Débordement et prise de parole

Sur le Pont Neuf, La Machine, Toulouse, © NJ

L’événement de cette semaine a été l’installation officielle de la compagnie La Machine à Toulouse. La performance sur quatre jours a perturbé la ville dans ses orientations et ses règles. Nous tenterons, à partir des articles de presse et de nos observations, de dresser un bilan sur la question de savoir que venaient faire les gens ?

Pierre Bourdieu disait que les faits divers font diversion, mais concernant cet « événement », ne pourrait-on pas en dire autant ? Nous présentons qu’il va y avoir beaucoup de questions dans ce billet.

Petit rappel : L’association loi 1901 La Machine possède initialement son siège social à Tournefeuille, qui est transféré  à Nantes en juillet 2017 (J.O. n°799). Son installation sur le site de Montaudran (20 avril 2018, J.O. n°455), au sud de Toulouse, relève d’une longue histoire politique. Les déclarations au J.O. nous permettent de suivre cette évolution mouvementée.

« Déclaration à la préfecture de la Haute-Garonne. LA MACHINE. Objet : promouvoir les métiers du spectacle vivant, plus particulièrement au travers de créations ; réalisations de décors et d’objets de spectacles. Siège social : l’Usine, 18, chemin du Canal, 31170 Tournefeuille. Date de la déclaration : 19 janvier 1999. »

**DOCUMENTS FOURNIS:**

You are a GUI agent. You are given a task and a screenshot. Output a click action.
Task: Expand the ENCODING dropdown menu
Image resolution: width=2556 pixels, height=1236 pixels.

**VOS TÂCHES:**
a) Répondez à ces questions à partir du billet sur La Machine à Toulouse :
(i) Sur combien de jours s'est étendue la performance ?
(ii) Dans quelle ville le siège social de l'association a-t-il été transféré en juillet 2017 ?
(iii) Quelle est la date de la déclaration à la préfecture de la Haute-Garonne ?
b) Traduisez en anglais cette phrase du billet sur La Machine à Toulouse : « La performance sur quatre jours a perturbé la ville dans ses orientations et ses règles. »
c) Poursuivez le billet sur La Machine à Toulouse à partir de sa dernière phrase.

**RÉPONSES FOURNIES:**
a)
(i) Quatre jours.
(ii) Nantes.
(iii) Le 19 janvier 1999.

b) The four-day performance disrupted the city in its bearings and its rules.

c)
« Déclaration à la préfecture de la Haute-Garonne. LA MACHINE. Nouvel objet : promouvoir les métiers et savoir-faire du spectacle, plus particulièrement au travers de la création, la réalisation et la cession de décors, machines et objets de spectacles ; la création, la réalisation et la cession de tous biens, mobiliers ou immobiliers, en rapport avec le spectacle ou mettant en œuvre, directement ou indirectement, les métiers et savoir-faire du spectacle ; la création, la production et la diffusion de spectacles ; et, accessoirement pour faciliter l’exécution des objectifs précédents, toute opération industrielle, commerciale, financière, mobilière ou immobilière, se rapportant directement ou indirectement à l’objet de l’association. Siège social : l’Usine, 18, chemin du Canal, 31170 Tournefeuille. Courriel : machine@club-internet.fr. Date de la déclaration : 7 juin 2005. »

« Déclaration à la préfecture de la Haute-Garonne. LA MACHINE. Siège social : 18, chemin du canal, 31170 Tournefeuille. Transféré ; nouvelle adresse : A l’usine, 6, impasse Marcel Paul ZI Pahin, 31170 Tournefeuille. Date de la déclaration : 9 février 2009. »

« Déclaration à la préfecture de la Loire-Atlantique. LA MACHINE. Ancien siège : A l’usine, 6, impasse Marcel Paul ZI Pahin, 31170 Tournefeuille. Transféré, nouvelle adresse : 2, boulevard Léon Bureau, 44000 Nantes. Site internet : http://www.lamachine.fr. Date de la déclaration : 26 juillet 2017.  »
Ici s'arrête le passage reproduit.